24
Обычно я радуюсь своему дню рождения, но сегодня мне как-то нерадостно. Хорошо бы дни рождения можно было откладывать, хорошо бы появился такой закон – пусть не природы, а введенный указом, – по которому человеку позволялось бы становиться старше только при условии, что все у него в жизни складывается. Вот мне, зачем отныне считаться тридцатишестилетним? Совершенно незачем. Без всякой надобности. Течение жизни Роба Флеминга замерло, он отказывается стареть. Поздравительные открытки, тортики и подарки приберегите, пожалуйста, для более подходящего случая.
Собственно, так все, похоже, и сделали. В этом году мой день рождения пришелся на воскресенье, почта не работает, а значит, открыток и подарков больше не предвидится; в субботу тоже ничего не принесли. На Дика с Барри я надежд не возлагал, но в пятницу в пабе сказал им о предстоящем событии; они с виноватыми физиономиями взяли мне пива и наобещали всего на свете (записать еще сборников, это уж точно). Я и сам никогда не помнил дней их рождения, – да и вы, поди, если, конечно, у вас не женский склад ума, ничьих дней рождений не помните? – так что тут особого повода канючить нет. А как же Лора? Родственники? Друзья? (Вы никого из них не знаете, но они у меня имеются, я даже изредка вижусь с ними, и одному или двоим из них известно, когда я родился.) Крестные? Вообще кто-нибудь? Мама с папой открытку прислали, но родители не считаются; если уж и от предков открытки не получишь, значит, ты в полной заднице.

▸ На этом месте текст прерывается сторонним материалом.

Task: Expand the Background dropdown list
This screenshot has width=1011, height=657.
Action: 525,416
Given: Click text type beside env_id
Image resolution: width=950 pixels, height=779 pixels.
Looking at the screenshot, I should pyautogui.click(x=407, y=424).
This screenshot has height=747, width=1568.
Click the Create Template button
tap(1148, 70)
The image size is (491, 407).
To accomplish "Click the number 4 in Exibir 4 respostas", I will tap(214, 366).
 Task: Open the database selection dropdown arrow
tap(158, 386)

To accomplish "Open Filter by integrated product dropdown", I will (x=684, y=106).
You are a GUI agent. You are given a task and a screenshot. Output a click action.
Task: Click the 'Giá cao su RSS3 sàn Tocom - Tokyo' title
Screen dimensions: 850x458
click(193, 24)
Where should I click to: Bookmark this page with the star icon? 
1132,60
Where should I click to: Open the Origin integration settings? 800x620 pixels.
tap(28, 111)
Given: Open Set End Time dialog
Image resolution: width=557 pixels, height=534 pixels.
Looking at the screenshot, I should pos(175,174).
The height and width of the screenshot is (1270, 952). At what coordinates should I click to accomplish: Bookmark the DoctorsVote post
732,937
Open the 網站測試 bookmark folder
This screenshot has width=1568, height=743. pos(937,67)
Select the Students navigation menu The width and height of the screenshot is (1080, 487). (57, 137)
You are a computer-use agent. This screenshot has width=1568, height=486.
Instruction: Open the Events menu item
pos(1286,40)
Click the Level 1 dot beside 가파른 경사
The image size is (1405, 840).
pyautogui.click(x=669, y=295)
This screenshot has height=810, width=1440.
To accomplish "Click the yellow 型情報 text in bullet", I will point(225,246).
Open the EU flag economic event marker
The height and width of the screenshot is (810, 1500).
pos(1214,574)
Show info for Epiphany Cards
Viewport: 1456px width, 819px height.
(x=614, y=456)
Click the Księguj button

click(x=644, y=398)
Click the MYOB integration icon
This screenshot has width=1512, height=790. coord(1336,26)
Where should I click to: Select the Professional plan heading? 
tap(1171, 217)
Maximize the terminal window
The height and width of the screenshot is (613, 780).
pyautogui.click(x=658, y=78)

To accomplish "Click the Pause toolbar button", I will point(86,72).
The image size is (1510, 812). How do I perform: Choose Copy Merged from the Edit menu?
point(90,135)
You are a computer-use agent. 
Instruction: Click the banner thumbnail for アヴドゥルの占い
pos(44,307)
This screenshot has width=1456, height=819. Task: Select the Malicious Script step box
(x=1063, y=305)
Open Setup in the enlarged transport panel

Утром знаменательного дня я уйму времени провожу, воображая себе, какую потрясающую вечеринку тайком от меня подготовила Лора; ей, наверно, помогли мои родители – дали адреса и телефоны тех, кого надо позвать, но о чьем существовании она не подозревала. Я даже начинаю злиться, почему мне ничего не сказали. А вдруг я решил порадовать себя и, никого не известив, в одиночестве отправился в кино? Ну и что, они как дураки будут сидеть в стенном шкафу, пока я оттягиваюсь на строенном сеансе Копполы, наслаждаясь всеми «Крестными отцами» по очереди? То-то же, будет им урок. Вот и не скажу никому, куда я собрался, – пусть себе парятся в темноте с затекшими членами и собачатся между собой. («Я полагала, что ты ему позвонишь». – «Я же тебе тогда ясно сказал, у меня ни минуты времени», и все в том же роде.) Однако после второй чашки кофе я понимаю, что фантазии мои абсолютно неконструктивны и, хуже того, от них может съехать крыша, поэтому возникает необходимость противопоставить им нечто жизнеутверждающее.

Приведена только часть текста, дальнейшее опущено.